Task details: Read through the listing and copy every line that contains the word "value".

Records to process:
★ ★ ★ ★ ★

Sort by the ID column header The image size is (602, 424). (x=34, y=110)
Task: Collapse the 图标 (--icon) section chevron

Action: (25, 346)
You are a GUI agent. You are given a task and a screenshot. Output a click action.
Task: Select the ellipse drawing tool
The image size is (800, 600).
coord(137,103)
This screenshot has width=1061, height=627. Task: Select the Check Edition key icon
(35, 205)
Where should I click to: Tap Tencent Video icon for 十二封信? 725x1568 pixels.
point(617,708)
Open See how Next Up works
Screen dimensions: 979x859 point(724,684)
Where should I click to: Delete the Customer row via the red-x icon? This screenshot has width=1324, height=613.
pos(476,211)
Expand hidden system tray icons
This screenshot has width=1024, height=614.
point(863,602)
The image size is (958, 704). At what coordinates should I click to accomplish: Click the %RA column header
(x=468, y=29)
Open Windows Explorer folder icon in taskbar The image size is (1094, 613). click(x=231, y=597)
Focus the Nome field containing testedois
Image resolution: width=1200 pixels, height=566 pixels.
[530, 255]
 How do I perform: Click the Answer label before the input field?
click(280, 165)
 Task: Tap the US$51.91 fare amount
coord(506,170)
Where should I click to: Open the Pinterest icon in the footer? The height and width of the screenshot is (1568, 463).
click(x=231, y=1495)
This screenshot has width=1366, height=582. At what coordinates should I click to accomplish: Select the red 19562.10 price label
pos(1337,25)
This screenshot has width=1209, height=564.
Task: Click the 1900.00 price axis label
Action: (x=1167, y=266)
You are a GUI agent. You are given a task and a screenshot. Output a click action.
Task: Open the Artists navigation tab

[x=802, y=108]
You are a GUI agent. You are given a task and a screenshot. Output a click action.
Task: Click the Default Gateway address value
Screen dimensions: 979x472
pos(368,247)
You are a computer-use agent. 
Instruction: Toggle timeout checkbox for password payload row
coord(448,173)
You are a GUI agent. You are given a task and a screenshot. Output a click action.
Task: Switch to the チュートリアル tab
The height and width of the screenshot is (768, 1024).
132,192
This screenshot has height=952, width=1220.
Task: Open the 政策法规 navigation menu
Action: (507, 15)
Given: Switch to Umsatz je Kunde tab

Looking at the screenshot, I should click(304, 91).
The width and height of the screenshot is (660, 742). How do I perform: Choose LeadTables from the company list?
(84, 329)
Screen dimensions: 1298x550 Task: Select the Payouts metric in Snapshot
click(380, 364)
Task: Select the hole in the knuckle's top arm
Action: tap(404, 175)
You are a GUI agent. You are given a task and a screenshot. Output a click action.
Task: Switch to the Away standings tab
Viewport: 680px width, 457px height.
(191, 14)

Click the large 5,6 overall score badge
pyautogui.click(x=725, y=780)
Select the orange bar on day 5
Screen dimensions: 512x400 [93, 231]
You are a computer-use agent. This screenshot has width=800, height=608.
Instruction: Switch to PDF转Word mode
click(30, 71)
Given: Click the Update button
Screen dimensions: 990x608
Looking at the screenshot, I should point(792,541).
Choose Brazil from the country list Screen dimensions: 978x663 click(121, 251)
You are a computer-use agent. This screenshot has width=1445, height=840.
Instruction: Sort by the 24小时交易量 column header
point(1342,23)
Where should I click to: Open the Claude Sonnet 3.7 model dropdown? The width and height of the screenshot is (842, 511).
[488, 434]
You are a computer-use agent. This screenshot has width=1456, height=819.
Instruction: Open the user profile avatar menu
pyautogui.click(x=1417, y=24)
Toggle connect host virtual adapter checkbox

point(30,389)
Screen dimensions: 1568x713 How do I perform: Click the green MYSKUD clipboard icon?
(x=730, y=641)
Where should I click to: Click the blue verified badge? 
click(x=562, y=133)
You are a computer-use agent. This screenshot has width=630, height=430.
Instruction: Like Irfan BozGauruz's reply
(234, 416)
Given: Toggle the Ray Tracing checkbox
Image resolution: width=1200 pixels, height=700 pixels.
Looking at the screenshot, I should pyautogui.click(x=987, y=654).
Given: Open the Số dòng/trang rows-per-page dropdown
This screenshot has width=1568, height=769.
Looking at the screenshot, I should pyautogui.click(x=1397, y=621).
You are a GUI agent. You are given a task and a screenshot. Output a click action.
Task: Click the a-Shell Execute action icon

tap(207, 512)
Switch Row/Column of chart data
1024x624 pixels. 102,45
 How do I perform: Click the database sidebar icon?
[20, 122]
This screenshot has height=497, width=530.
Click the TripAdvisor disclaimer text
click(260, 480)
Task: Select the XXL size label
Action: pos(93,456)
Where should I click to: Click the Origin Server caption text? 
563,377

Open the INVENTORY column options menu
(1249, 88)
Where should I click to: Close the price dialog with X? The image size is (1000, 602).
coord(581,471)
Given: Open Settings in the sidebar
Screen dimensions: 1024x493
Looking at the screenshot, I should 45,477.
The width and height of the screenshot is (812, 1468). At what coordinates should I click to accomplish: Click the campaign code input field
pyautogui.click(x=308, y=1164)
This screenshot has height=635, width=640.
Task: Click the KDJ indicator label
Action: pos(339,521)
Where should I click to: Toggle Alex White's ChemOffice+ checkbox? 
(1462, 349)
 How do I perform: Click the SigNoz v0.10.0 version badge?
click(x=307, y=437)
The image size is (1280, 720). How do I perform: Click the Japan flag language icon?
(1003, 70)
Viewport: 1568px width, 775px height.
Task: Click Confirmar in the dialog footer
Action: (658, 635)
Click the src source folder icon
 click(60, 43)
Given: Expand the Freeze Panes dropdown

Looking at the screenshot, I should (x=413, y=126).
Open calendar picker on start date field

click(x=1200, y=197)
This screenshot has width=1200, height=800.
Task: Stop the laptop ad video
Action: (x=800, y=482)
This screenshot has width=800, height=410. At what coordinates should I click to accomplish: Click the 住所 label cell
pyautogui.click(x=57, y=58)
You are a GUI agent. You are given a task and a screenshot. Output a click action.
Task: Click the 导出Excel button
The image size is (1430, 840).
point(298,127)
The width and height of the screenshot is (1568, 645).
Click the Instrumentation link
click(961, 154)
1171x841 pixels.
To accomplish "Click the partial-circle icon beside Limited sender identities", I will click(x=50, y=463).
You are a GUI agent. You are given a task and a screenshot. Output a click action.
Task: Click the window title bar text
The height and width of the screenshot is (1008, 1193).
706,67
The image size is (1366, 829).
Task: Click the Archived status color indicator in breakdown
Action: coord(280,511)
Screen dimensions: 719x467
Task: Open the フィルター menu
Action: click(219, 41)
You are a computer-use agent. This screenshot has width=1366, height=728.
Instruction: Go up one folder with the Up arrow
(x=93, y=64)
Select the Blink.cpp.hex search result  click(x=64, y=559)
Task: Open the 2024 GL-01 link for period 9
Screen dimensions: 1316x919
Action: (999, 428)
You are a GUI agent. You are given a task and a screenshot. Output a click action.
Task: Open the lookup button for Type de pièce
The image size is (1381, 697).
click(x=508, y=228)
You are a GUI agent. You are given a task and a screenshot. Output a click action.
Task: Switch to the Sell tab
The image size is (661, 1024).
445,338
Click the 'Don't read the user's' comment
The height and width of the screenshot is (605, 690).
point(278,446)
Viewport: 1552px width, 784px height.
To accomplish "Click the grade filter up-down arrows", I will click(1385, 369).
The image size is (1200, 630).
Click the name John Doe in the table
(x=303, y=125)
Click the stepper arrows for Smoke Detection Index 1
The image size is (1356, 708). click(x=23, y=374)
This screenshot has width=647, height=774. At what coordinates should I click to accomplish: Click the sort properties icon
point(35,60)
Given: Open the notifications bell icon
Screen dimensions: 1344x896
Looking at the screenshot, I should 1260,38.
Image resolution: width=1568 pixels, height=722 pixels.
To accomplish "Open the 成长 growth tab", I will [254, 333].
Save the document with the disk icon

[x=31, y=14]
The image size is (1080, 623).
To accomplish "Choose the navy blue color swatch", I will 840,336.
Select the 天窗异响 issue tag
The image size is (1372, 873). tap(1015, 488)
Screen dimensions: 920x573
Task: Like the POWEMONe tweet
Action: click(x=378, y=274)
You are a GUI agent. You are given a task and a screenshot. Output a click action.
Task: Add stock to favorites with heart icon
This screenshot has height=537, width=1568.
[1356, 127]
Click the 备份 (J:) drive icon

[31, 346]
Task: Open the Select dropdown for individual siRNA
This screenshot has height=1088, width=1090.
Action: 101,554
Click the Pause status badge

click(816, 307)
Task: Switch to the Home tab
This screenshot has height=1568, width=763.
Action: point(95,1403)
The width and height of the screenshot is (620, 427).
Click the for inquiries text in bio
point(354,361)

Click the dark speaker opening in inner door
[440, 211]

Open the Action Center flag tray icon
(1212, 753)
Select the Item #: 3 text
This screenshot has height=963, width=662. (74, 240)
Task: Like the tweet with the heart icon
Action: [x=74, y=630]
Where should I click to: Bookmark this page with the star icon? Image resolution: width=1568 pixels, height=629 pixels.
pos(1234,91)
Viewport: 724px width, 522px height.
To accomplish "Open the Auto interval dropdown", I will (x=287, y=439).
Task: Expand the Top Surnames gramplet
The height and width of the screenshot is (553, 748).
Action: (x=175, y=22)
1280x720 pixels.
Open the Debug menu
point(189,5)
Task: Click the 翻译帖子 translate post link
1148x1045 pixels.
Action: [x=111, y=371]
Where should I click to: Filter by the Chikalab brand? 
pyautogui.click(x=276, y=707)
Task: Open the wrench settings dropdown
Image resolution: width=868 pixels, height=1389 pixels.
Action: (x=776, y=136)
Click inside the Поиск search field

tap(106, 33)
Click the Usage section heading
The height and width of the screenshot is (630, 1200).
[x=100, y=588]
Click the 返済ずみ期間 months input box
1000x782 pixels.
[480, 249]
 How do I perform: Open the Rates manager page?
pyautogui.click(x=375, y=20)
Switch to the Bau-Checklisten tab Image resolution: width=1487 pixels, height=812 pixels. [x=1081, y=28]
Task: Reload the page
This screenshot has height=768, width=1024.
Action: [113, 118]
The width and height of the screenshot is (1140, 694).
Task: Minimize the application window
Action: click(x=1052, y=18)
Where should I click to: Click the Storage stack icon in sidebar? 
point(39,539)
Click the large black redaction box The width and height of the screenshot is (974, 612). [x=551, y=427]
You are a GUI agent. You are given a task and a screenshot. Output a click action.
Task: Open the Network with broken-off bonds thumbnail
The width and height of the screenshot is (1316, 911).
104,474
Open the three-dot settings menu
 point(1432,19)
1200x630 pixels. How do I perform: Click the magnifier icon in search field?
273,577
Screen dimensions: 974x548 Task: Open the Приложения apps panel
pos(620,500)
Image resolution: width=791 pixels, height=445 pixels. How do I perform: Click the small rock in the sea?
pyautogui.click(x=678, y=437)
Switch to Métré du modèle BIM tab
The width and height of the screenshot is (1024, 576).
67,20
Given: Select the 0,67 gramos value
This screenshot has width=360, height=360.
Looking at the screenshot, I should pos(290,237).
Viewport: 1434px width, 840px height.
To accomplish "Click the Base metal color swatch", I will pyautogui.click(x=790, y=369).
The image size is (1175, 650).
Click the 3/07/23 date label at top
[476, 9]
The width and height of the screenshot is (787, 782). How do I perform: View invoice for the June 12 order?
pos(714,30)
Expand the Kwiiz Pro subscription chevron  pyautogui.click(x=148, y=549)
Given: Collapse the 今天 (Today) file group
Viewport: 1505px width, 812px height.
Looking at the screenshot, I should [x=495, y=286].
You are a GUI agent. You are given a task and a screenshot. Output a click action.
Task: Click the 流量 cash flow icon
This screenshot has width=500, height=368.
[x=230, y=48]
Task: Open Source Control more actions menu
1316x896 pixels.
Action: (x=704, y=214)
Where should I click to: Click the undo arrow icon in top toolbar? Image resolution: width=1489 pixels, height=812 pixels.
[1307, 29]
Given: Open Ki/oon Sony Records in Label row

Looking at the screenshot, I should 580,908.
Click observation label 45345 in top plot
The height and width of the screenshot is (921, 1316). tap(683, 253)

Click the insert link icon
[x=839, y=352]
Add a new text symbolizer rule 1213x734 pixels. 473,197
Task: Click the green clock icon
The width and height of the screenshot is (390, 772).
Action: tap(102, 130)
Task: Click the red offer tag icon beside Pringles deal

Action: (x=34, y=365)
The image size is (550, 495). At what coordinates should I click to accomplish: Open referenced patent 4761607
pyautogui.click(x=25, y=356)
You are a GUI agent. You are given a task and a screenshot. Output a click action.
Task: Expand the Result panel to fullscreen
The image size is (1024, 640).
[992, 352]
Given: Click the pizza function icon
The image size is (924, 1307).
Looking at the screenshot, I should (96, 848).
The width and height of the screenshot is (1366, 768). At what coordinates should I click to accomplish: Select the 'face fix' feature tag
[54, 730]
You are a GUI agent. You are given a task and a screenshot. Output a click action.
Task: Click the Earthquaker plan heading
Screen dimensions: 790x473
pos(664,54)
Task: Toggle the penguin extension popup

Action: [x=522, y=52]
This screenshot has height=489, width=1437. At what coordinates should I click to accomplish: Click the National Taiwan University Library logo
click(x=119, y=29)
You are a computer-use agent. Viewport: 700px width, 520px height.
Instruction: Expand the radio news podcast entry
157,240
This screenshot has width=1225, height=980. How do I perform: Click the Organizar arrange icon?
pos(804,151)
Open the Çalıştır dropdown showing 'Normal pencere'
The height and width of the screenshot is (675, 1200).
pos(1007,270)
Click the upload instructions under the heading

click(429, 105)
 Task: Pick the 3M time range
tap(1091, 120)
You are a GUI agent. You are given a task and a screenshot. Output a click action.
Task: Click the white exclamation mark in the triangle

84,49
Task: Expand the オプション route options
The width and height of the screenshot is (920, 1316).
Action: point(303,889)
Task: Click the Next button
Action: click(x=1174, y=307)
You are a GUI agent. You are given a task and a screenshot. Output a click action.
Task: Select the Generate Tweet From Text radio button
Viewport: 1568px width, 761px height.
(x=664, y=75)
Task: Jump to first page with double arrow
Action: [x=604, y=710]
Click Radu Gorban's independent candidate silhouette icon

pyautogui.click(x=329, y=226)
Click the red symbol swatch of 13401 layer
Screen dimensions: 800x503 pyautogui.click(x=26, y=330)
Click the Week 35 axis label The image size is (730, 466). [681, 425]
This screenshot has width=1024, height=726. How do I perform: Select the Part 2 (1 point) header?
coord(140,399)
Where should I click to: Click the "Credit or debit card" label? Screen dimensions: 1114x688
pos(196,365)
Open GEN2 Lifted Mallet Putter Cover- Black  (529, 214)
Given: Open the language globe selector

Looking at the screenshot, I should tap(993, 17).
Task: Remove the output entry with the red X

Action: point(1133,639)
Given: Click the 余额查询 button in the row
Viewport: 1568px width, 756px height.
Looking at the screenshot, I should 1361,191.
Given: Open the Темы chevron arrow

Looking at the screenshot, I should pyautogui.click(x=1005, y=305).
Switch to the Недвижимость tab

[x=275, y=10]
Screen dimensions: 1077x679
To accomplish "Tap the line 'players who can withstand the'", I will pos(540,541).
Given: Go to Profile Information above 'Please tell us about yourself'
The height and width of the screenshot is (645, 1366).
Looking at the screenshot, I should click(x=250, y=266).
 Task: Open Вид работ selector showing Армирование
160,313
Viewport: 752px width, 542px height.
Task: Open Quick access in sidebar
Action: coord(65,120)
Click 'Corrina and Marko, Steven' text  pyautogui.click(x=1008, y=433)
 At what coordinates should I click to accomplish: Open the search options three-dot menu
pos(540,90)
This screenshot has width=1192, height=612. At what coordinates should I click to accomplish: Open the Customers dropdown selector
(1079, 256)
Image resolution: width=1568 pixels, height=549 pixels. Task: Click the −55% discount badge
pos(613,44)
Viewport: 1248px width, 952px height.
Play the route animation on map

★ ★ ★ ★ ★

Response:
Task: Click the Default Gateway address value
Given: Select the 0,67 gramos value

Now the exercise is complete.